SIRA - An efficient method for retrieving stereo images from anaglyphs
@ Signal Processing: Image Communication journal (2020)
Lucas F. Kunze, Rudinei Goularte, Elaine P. M. de Sousa
Anaglyph reversion aims to recover the best possible approximation of a stereo pair of images from an anaglyph. Possible applications include a range of practical situations like enabling visualization of legacy anaglyphs on the Web, saving storage/transmission bandwidth by encoding stereo pairs as anaglyphs before stereo visualization or enabling users to enjoy stereo visualization using any available device. The recovering process faces a challenging issue: the anaglyphic stereo matching. Different from regular stereo images, corresponding pixels in the left and right views of an anaglyph have dissimilar intensity values, lowering photometric consistency and thus turning the usual stereo matching algorithms not suitable. In this work we propose SIRA, an efficient method for anaglyph reversion, introducing a novel approach to find stereo correspondences based on a pixel descriptor developed to deal with anaglyphic photometric differences. The descriptor's core idea is to model stereo pairs as time series, extracted from both views of an anaglyph. The results show SIRA achieves equivalent state-of-the-art image quality while consuming 26 times less computational resources, on average.

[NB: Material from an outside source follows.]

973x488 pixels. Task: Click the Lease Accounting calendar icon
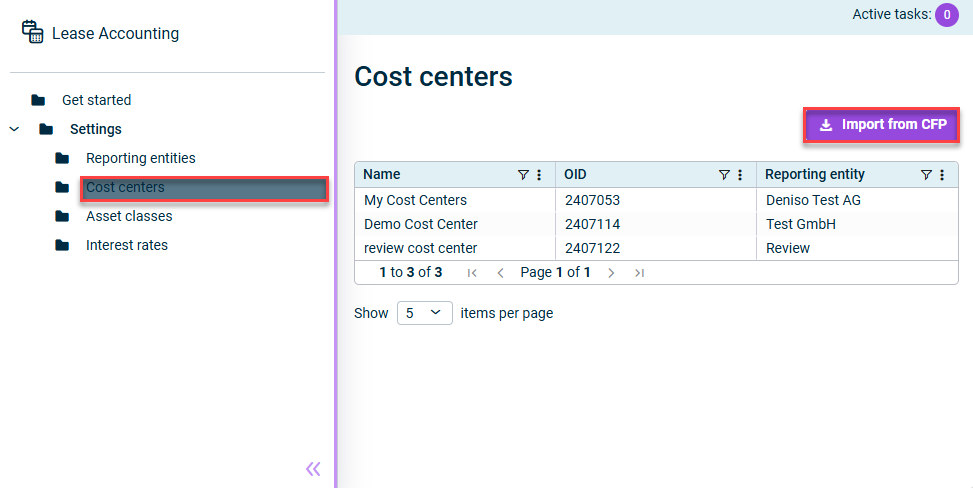click(x=33, y=33)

Content selection criteria for news multi-video summarization based on human strategies
@ International Journal on Digital Libraries (2020)

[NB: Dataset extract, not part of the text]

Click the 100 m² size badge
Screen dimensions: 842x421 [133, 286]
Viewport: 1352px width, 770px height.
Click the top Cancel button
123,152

Tamires T. S. Barbieri, Rudinei Goularte
In the recent years, the multimedia data volume produced and available for access has increased continuously and quickly, notably video content. This context has also increased the overload information problem: finding content of interest in the huge amount of available options. So, efficient schemes for content access are needed. Automatic video summarization is a research field that deals with this problem. Furthermore, the current multimedia systems make available several videos related to the same topic but having, each one, a piece of unique complementary information. This fact highlights the need for multi-video summarization to deal with users’ interest in being informed about a subject from a set of videos without being obligated to watch the whole set. However, the literature analysis shows that human strategies are not considered to define criteria used to automatically select video segments that will compose a summary and the focus of techniques has been the identification of common information in different videos. In this work, we investigate human strategies for news multi-video summarization. The results of the study with real users uncover relevant criteria to develop summaries, with potential to increase their semantics and bring them closer to users’ perception.